There will be very few parliamentarians, however, who have never struggled with the conflict between what they think as an individual and what is the decided policy of their party. Most MPs, and this is certainly true in my own case, will have, at some point or another, found it necessary to “defy the whip” on an issue on which their view differs from that of their party and is one on which they feel strongly or that involves what is, for them, a matter of principle.
The party whips will, in most such cases, be forgiving of such lapses in party discipline and, in truth, the cohesion and continued functioning of the party system would be at risk if discipline were imposed too severely.
Indeed, it could be argued that the system as a whole depends on the occasional willingness of individual MPs to break ranks and stay true to what they believe, irrespective of what their party demands of them.
We can see such a situation unfolding before our eyes as the impeachment of Donald Trump proceeds. The American system is not a parliamentary one, but in the case of an impeachment trial, senators – like MPs – have to choose whether to cast their votes in accordance with the requirements of their party or whether to follow their own individual consciences.

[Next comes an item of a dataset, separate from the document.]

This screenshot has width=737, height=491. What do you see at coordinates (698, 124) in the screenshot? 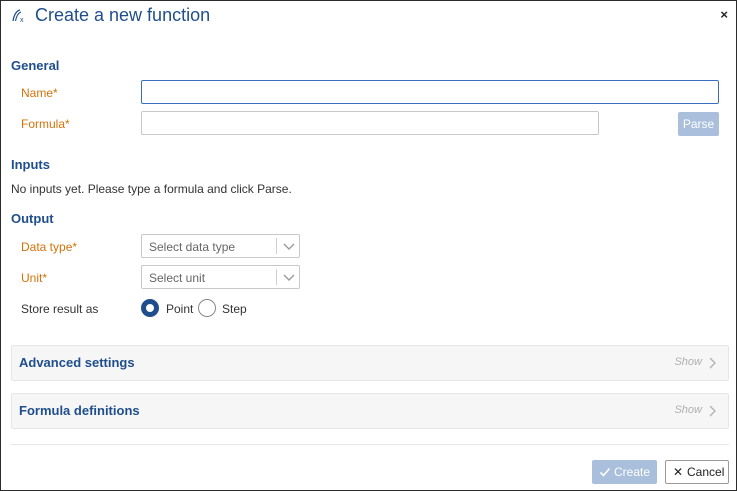
I see `parse-button: Parse` at bounding box center [698, 124].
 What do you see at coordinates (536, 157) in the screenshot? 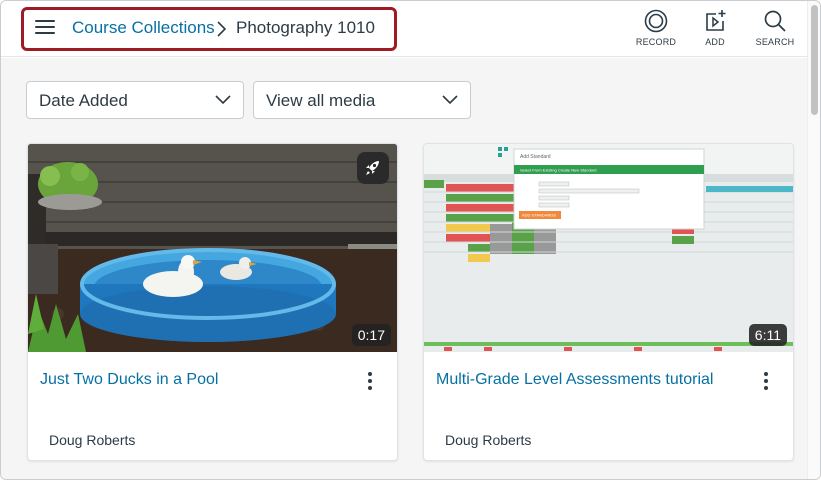
I see `dialog-title-text: Add Standard` at bounding box center [536, 157].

The signs are that the President will be able to avoid removal from office because his fellow members and supporters of the Republican Party will hold their noses, grit their teeth and close their eyes, and serve the interests (as they see them) of their party rather than of the country as a whole.
The evidence for the President’s unfitness for office surely becomes more overwhelming by the day. Those of us who are citizens of the world and who are privileged to live in a democratic country are, one would hope, entitled to expect that Republican senators will recognise not only their responsibilities to their own country but also to world peace, and will place them ahead of any duty they owe to their political party. Sadly, it seems likely that they will get their priorities wrong.